It was a high-stakes deal.
New York-based Hybrid Capital beat out the competition to secure $12.5 million in acquisition financing for a former illegal gambling den in Manhattan’s Chinatown, the brokerage firm told Mortgage Observer.
The Los Angeles-based Chinese-American lender Cathay Bank provided the acquisition financing, according to city records.
Hybrid brokered the three-year loan on behalf of a partnership between commercial real estate developer Albert Malekan and the New York private investment company Empire Capital Holdings. The loan carries an interest rate in the low 4-percent range and interest-only payments for the full term, said Hybrid’s chief executive officer Bobby Bakhchi, who declined to name the lender.
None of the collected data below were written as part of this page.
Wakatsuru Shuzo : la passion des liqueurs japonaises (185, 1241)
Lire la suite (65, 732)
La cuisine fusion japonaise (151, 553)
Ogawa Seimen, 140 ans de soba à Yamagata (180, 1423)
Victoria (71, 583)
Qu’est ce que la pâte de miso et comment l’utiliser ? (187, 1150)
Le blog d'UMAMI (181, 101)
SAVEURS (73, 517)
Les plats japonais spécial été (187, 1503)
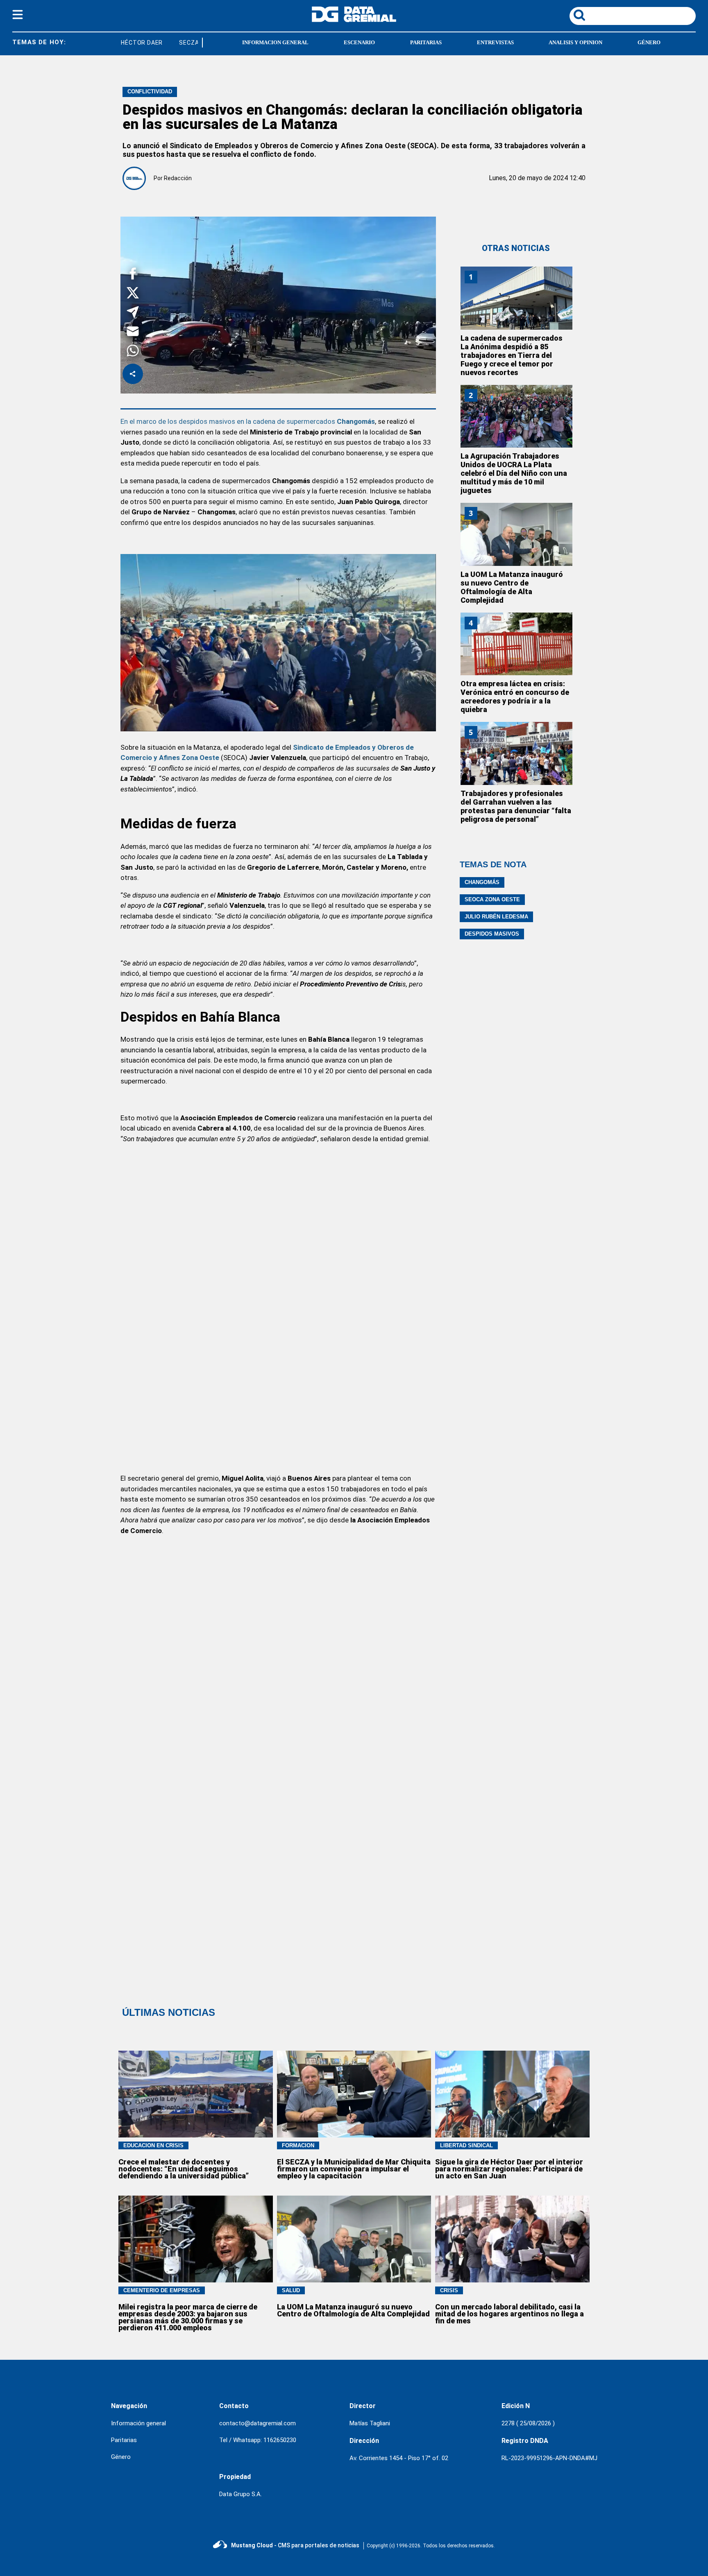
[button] (133, 275)
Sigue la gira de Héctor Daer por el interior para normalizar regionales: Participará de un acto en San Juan (509, 2169)
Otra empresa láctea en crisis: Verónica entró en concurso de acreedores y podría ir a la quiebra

“The stakes were high for the client because there was a time-is-of-essence $2 million hard deposit,” he said. “So not only did we have to negotiate advantageous terms for the sponsor, but it was imperative that we identify a lender that we were certain could execute. This was especially challenging given that there was very limited information regarding the tenancy and cash flow.”
One of the complications in the transaction was that estoppel certificates—used in mortgage negotiations to establish financial obligations that could affect the settlement of a loan—could not be secured, Mr. Bakhchi noted.
Mr. Malekan and Empire Capital completed their $20.2 million purchase of the six-story office and retail property at 35-37 East Broadway from the U.S. government in late June.
The Feds confiscated the property from its former owner Won & Har Realty Corporation in August 2013 following a raid exposing illegal poker games and computerized slot machines on the premises, according to previous news reports.
The new owners won the 24,157-square foot building at auction in March 2014 against several other bidders, including Zar Property, Keystone Equities and E&M Associates, The Real Deal reported in March.
Mr. Malekan and Empire Capital acquired 35-37 East Broadway at “almost full vacancy” and are now in the process of upgrading and repositioning the property to attract new tenants, according to Mr. Bakhchi.
The former attorney said his firm beat three other brokerage shops vying for the deal, including some of the leading firms in Manhattan.
“Our lender needed the confidence in the asset and the faith in the sponsorship, which we were able to successfully communicate thanks to our strong relationship with the lender,” Mr. Bakhchi told MO. “We were very pleased that we were able to deliver for our client.”